→ Your objective
Take every line containing "Collapse" out of the records.
====== Source material
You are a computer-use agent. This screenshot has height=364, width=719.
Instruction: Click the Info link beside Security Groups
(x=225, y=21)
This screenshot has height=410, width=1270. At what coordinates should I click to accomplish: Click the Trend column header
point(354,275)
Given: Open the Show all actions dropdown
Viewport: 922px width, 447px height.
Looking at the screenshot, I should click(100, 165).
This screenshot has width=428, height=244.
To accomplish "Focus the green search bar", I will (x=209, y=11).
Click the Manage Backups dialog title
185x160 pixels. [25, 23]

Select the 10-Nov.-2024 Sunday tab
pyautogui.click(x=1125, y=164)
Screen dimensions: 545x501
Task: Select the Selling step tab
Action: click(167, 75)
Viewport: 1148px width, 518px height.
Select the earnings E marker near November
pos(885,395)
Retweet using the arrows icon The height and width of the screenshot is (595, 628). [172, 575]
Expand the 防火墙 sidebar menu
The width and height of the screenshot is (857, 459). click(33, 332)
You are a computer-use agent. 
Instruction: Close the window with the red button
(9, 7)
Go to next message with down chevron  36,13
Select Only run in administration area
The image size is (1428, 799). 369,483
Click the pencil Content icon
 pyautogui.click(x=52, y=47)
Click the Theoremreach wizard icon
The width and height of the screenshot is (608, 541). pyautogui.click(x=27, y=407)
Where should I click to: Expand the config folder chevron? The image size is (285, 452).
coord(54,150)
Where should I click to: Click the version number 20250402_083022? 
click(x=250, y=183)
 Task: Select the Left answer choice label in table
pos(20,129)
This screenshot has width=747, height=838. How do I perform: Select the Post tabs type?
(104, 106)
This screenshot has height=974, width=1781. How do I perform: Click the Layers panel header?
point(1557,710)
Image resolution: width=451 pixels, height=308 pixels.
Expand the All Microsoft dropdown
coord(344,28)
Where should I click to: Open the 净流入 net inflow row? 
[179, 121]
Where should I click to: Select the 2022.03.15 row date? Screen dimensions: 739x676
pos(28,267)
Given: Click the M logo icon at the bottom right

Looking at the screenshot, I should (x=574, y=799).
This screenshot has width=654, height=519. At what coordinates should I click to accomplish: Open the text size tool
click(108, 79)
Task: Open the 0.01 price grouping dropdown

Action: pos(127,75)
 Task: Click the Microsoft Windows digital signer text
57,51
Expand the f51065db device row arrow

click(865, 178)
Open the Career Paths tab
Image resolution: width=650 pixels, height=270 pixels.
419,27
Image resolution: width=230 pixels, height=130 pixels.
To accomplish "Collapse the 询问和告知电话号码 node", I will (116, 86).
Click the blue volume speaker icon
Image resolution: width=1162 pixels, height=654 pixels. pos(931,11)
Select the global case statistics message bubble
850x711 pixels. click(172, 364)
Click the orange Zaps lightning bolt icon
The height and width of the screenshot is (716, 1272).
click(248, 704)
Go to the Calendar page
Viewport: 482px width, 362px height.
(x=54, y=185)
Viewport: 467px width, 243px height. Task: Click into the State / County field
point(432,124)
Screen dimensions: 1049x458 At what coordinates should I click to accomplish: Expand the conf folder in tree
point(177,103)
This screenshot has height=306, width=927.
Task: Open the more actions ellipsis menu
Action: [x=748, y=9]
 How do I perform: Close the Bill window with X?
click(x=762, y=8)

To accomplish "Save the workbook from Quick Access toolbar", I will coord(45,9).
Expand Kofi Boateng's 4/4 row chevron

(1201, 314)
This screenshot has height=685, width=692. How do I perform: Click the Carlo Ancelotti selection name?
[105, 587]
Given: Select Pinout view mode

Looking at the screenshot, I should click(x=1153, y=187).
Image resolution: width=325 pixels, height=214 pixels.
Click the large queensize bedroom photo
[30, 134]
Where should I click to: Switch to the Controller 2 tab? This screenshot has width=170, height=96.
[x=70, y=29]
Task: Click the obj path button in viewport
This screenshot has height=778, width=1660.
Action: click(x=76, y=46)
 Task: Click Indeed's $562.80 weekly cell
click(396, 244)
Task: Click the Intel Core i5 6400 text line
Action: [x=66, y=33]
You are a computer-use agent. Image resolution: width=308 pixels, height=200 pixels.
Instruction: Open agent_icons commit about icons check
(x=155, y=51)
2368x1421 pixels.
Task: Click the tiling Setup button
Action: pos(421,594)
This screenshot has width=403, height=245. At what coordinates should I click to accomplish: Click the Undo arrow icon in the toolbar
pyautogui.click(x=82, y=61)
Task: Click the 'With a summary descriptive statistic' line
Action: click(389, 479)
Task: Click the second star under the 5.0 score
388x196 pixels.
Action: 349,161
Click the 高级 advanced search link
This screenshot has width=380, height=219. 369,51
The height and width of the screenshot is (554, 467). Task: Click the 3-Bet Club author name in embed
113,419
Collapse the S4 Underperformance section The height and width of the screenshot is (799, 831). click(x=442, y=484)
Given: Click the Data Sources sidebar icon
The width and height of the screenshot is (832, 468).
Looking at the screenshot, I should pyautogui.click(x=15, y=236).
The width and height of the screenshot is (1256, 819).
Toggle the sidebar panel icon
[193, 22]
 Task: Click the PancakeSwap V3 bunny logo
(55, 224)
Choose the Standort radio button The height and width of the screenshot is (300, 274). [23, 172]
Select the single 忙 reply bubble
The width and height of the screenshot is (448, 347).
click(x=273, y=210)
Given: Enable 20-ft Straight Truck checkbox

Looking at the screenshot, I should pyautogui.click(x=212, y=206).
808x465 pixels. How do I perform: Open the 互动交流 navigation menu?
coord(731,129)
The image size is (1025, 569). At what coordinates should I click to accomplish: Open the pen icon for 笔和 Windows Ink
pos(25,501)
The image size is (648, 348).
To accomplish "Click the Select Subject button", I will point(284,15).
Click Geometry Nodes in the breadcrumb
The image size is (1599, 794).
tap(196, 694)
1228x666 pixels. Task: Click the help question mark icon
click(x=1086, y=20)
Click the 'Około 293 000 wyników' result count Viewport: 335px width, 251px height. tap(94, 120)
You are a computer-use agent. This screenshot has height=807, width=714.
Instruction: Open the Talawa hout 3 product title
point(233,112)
============
→ Answer to the problem
To accomplish "Collapse the 询问和告知电话号码 node", I will (116, 86).
Collapse the S4 Underperformance section The height and width of the screenshot is (799, 831). click(x=442, y=484)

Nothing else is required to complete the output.